A CTE only exists for a single statement.

DECLARE GLOBAL TEMPORARY TABLE allows you to build a work file that can be
used by multiple statements. But there's significant downsides to doing
so, namely the fact such a table has no indexes. You can of course add
some before you start working with it.

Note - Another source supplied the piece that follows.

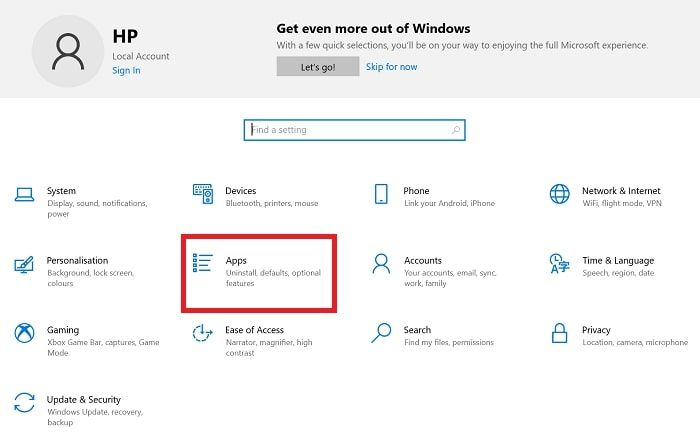Open the Update & Security settings label

pos(84,399)
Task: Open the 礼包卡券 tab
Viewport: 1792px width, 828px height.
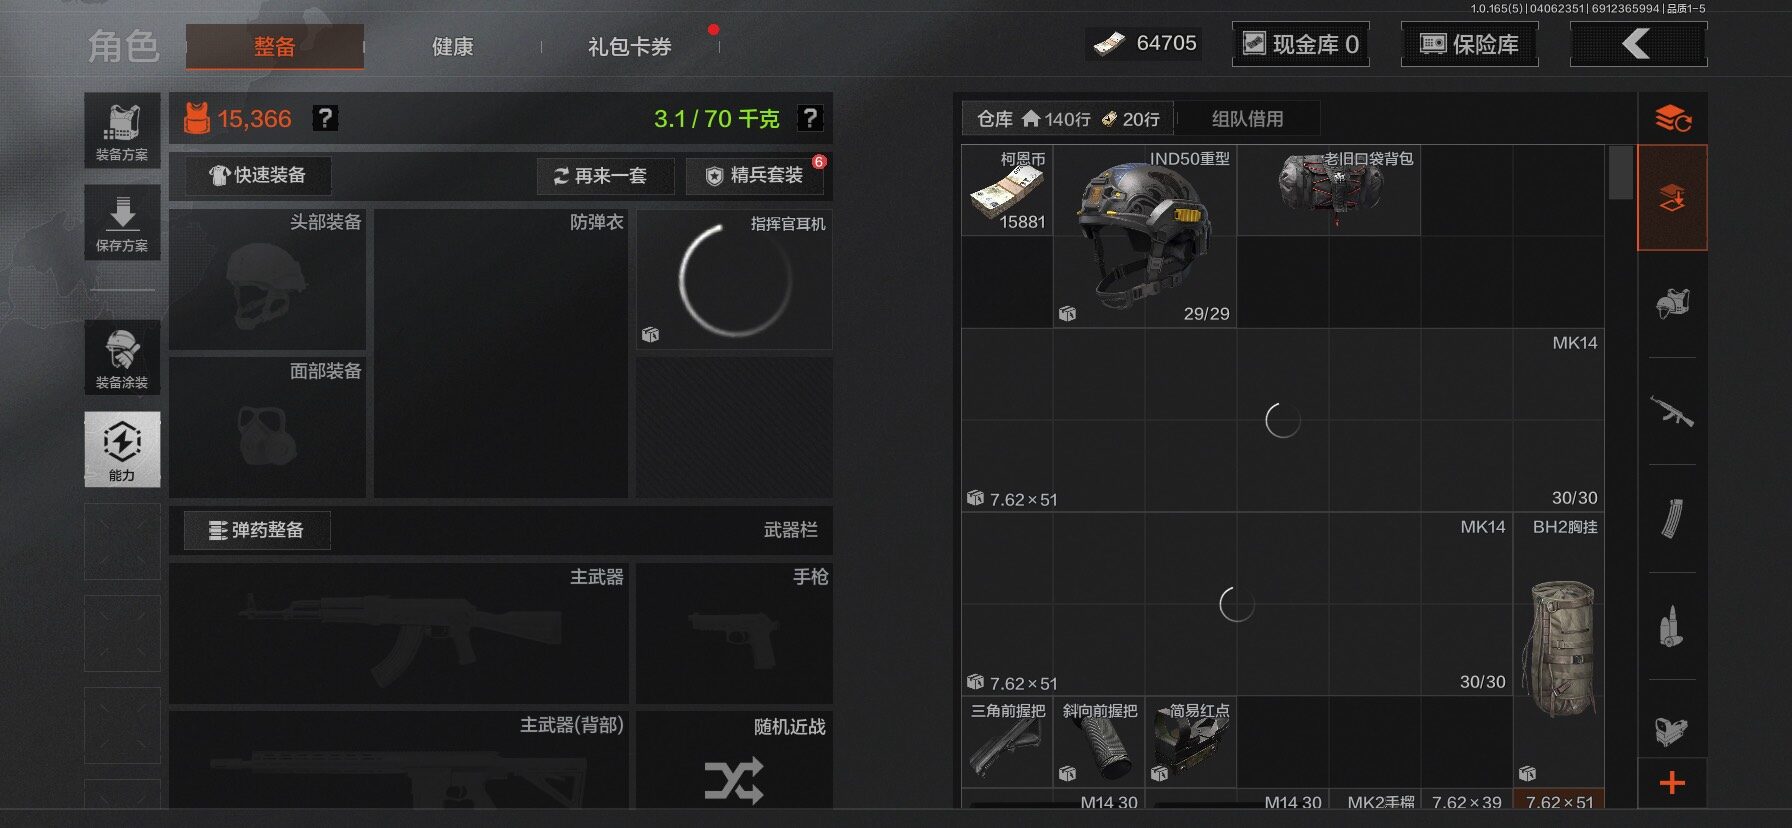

In general, IBM recommends staying
away from them as they are easily abused. (see
https://www.itjungle.com/2015/06/02/fhg060215-story02/) But they do make
sense sometimes.

In your example, there's really no need for either two statements or even
the CTE
select fld01
from table1
where fld3 = 'ABCD'
and fld2 in ('X','Z');

Now maybe it was a simple example, and the above won't work for real...or
maybe you're just experimenting with CTE's.

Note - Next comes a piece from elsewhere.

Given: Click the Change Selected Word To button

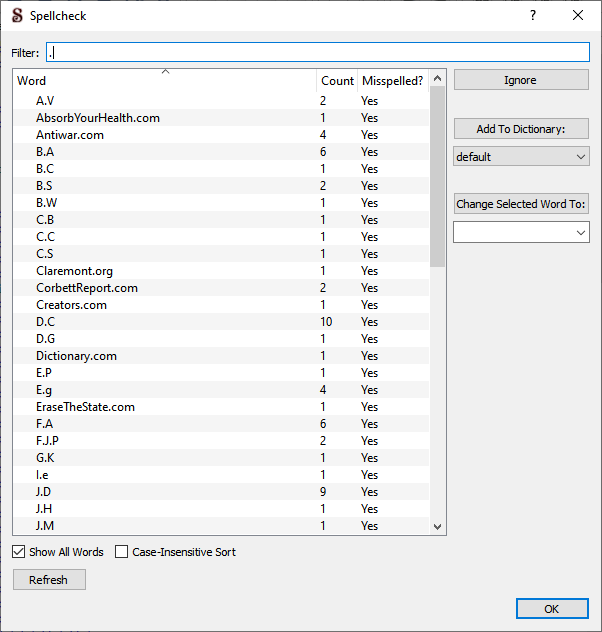Looking at the screenshot, I should (521, 204).
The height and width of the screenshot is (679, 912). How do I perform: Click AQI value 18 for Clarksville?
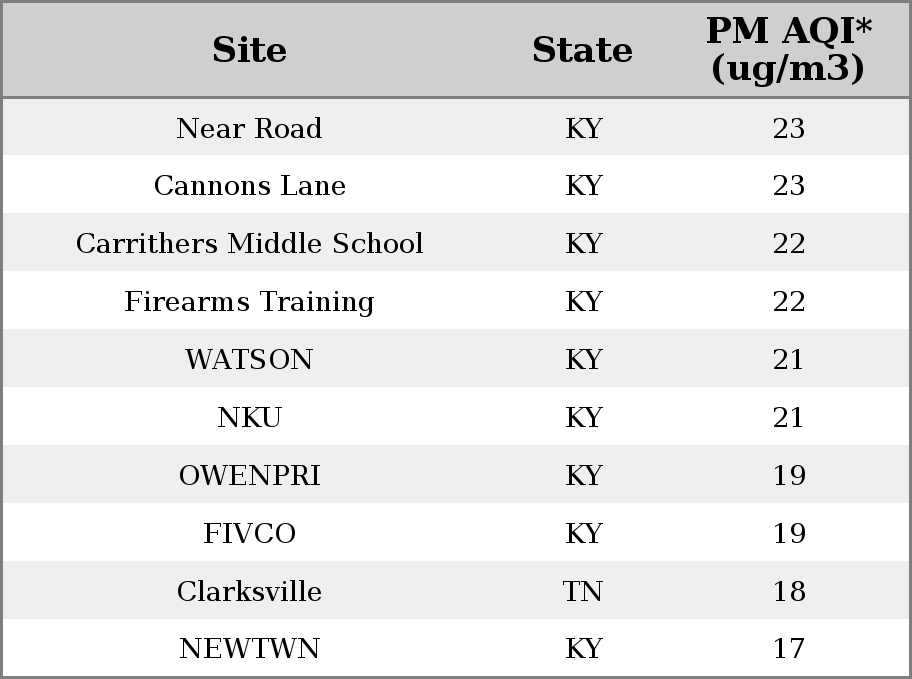point(789,592)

UNION (or preferably UNION ALL) as Carel suggests is something to keep in
mind to join together the results of two separate SELECT.

Charles


On Thu, Jun 3, 2021 at 2:21 PM K Crawford <kscx3ksc@xxxxxxxxx> wrote:

I am teaching myself the CTE of SQL. Got it working great. Have one
question.
I have one CTE that I want to use for two separate SQL statements.
In ACS Run SQL Scripts it would look something like this.

with cte_temp as (
select fld01, fld02
from table1
where fld3 = 'ABCD'
)
select fld01
from cte_temp
where fld2 = 'X'
;stop;
select fld01
from cte_temp
where fld2 = 'Z'

Can this be done? I ended up copy the cte_temp to the second SQL.